目的 A:
年末の喫茶店と『一杯のかけそば』をめぐる文章から、「年末を越えることなど考える余」から「いながら想い出していました。」までの部分をそのまま書き写してください。

年末を越えることなど考える余裕すらなく過ぎ去った2020年、世に言うソーシャルディスタンス「密です密です密です」と人と人との関係性を分断し、儲けだけの活動が目にみえるように行われ、実際の距離よりも心の距離を作っていると感じた昨年も気がつけば新たなる年を迎えております。街はすっかり通常に戻ったかのようにマスク以外は普通に満員御礼。政治家の癒着はあいも変わらずで、形だけ心だけの距離意識は益々遠距離になっている気がしています。

年末に外出先でトイレを借りたくなって入った東京・四谷三丁目の大手チェーン喫茶店でした。伴侶は飲みたいものがなかったためにコーヒーを1杯だけ注文すると「おひとりさま1品」が決まり事だという女性従業員さん。そんな杓子定規な話が起きたのが年末であったこともあり、昔流行った『一杯のかけそば』を想定外の注文であった紅茶が予想外にも美味しく、それをひと口もらいながら想い出していました。

大晦日の晩に年越しそばを頂きたいと子供ふたりを連れた女性ひとりが訪れたおそば屋さん。注文したのは一杯のかけそばだけという物語でした。日本のみならず海外でも映画にもなったこの話は今でいう『鬼滅の刃』くらいに日本中で蔓延して知れ渡ってブームを巻き起こしました。

目的 B:
下に並ぶ行のうち、最初の行から「Looking at the screenshot, I should [494, 750].」を含む行まで（両端を含む）を、1行を1つの文字列にしたJSONのリストに変えてください。空行は除き、画像は答えに入れないでください。

入力データ:

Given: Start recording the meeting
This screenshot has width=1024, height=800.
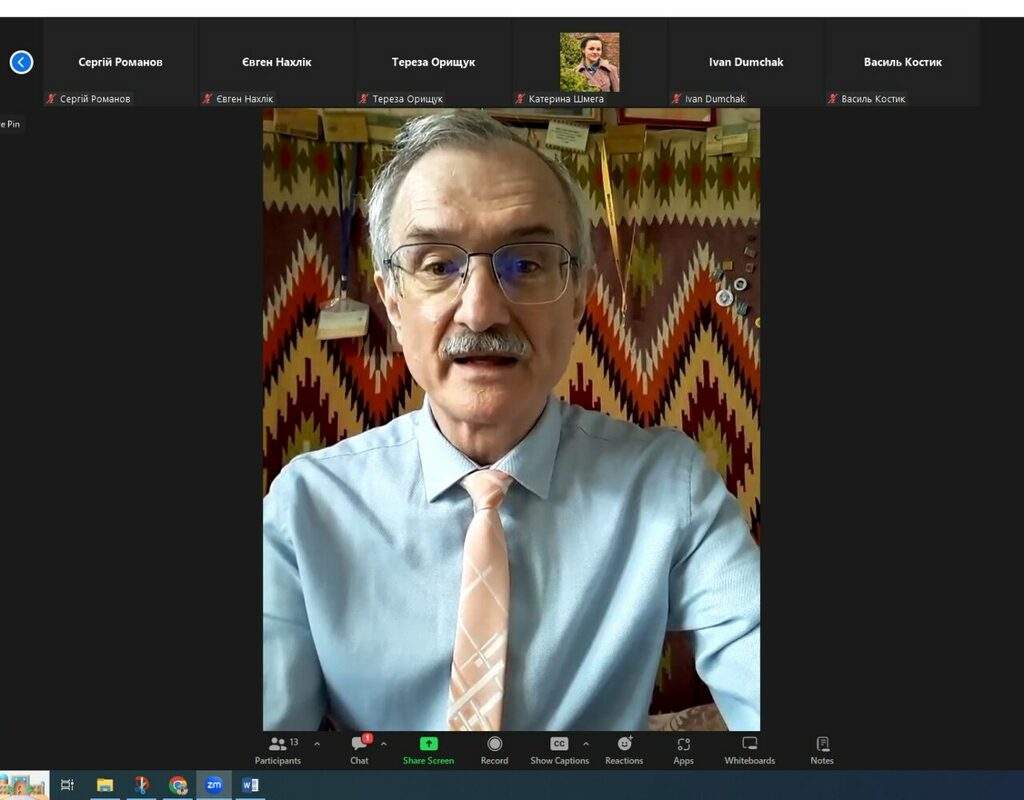Looking at the screenshot, I should [494, 750].
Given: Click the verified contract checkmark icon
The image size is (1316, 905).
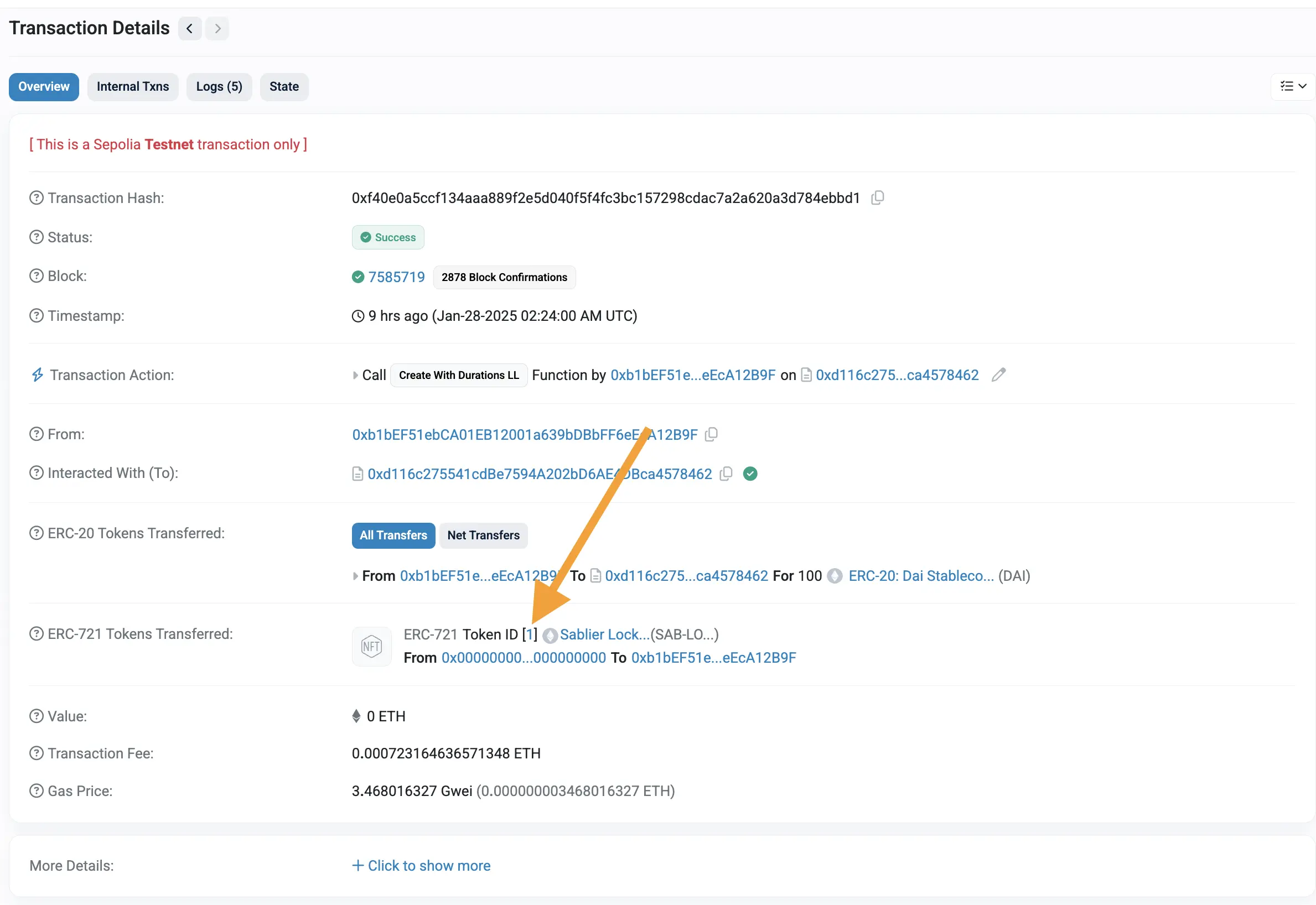Looking at the screenshot, I should pyautogui.click(x=752, y=473).
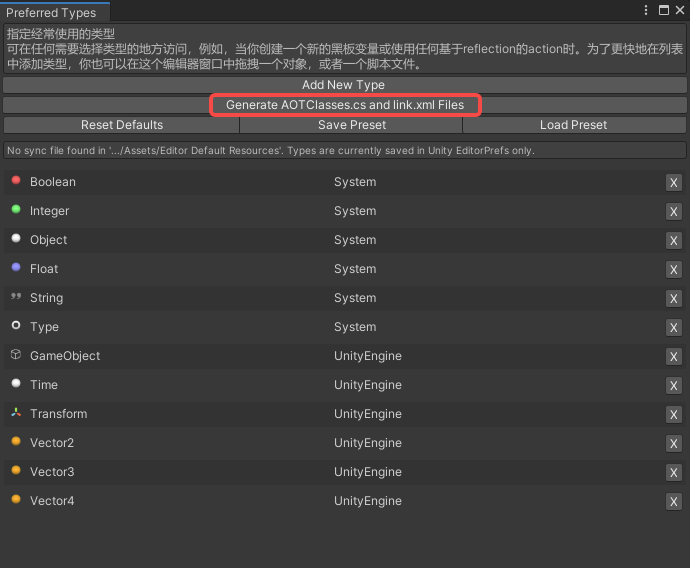Remove the Boolean type with X
690x568 pixels.
pos(674,182)
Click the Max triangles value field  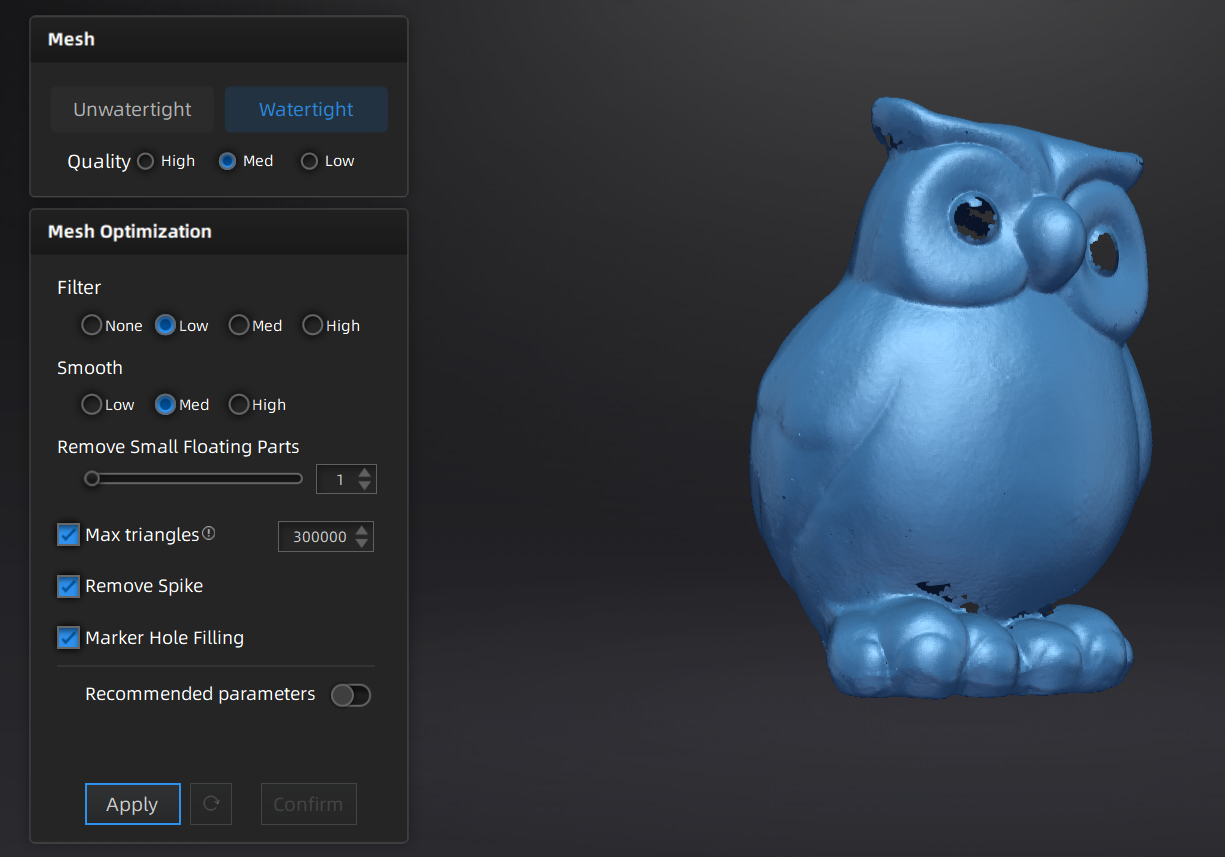[316, 537]
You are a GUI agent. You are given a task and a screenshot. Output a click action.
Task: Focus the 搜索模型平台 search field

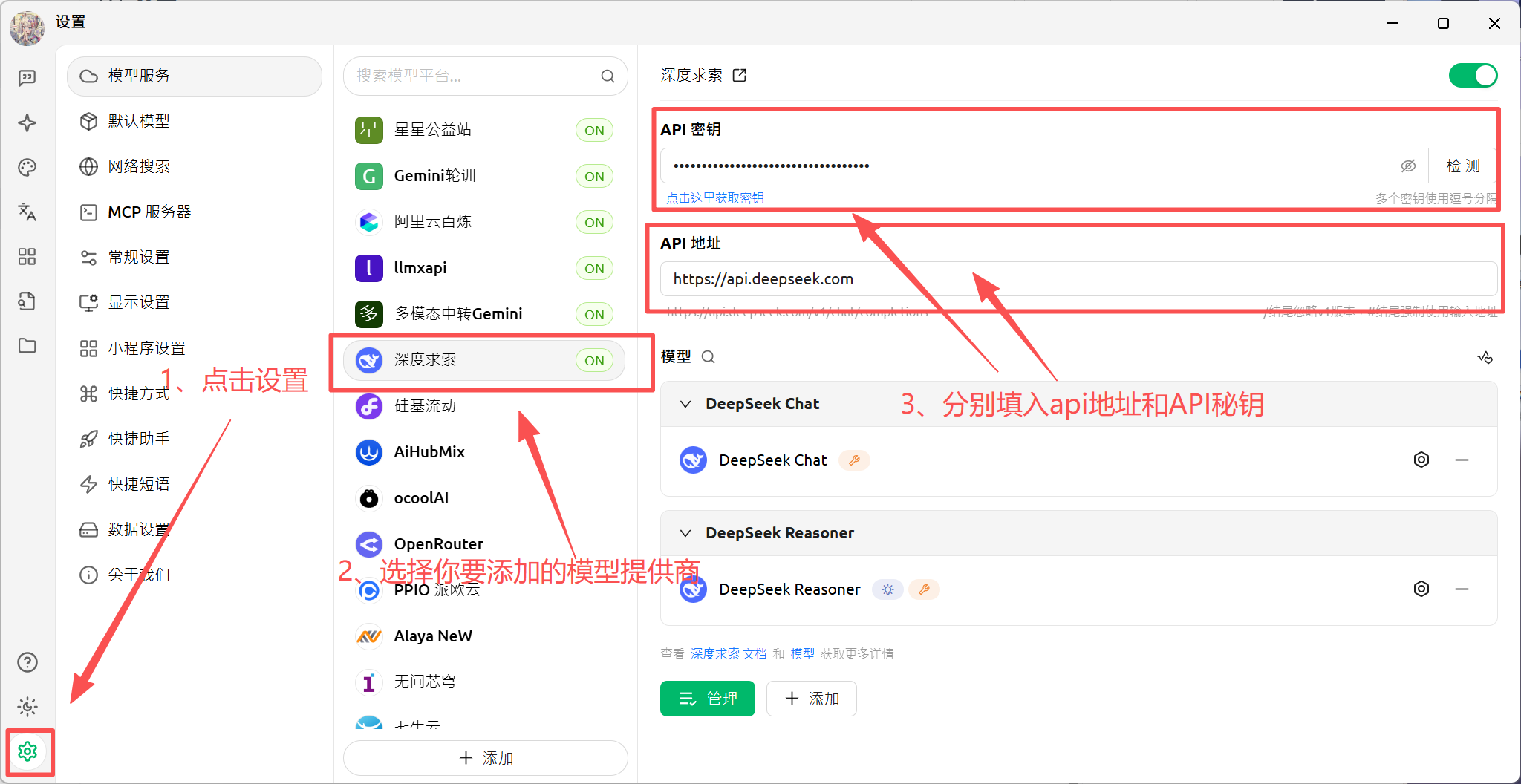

実行結果 A:
年末を越えることなど考える余裕すらなく過ぎ去った2020年、世に言うソーシャルディスタンス「密です密です密です」と人と人との関係性を分断し、儲けだけの活動が目にみえるように行われ、実際の距離よりも心の距離を作っていると感じた昨年も気がつけば新たなる年を迎えております。街はすっかり通常に戻ったかのようにマスク以外は普通に満員御礼。政治家の癒着はあいも変わらずで、形だけ心だけの距離意識は益々遠距離になっている気がしています。

年末に外出先でトイレを借りたくなって入った東京・四谷三丁目の大手チェーン喫茶店でした。伴侶は飲みたいものがなかったためにコーヒーを1杯だけ注文すると「おひとりさま1品」が決まり事だという女性従業員さん。そんな杓子定規な話が起きたのが年末であったこともあり、昔流行った『一杯のかけそば』を想定外の注文であった紅茶が予想外にも美味しく、それをひと口もらいながら想い出していました。

実行結果 B:
[
  "Given: Start recording the meeting",
  "This screenshot has width=1024, height=800.",
  "Looking at the screenshot, I should [494, 750]."
]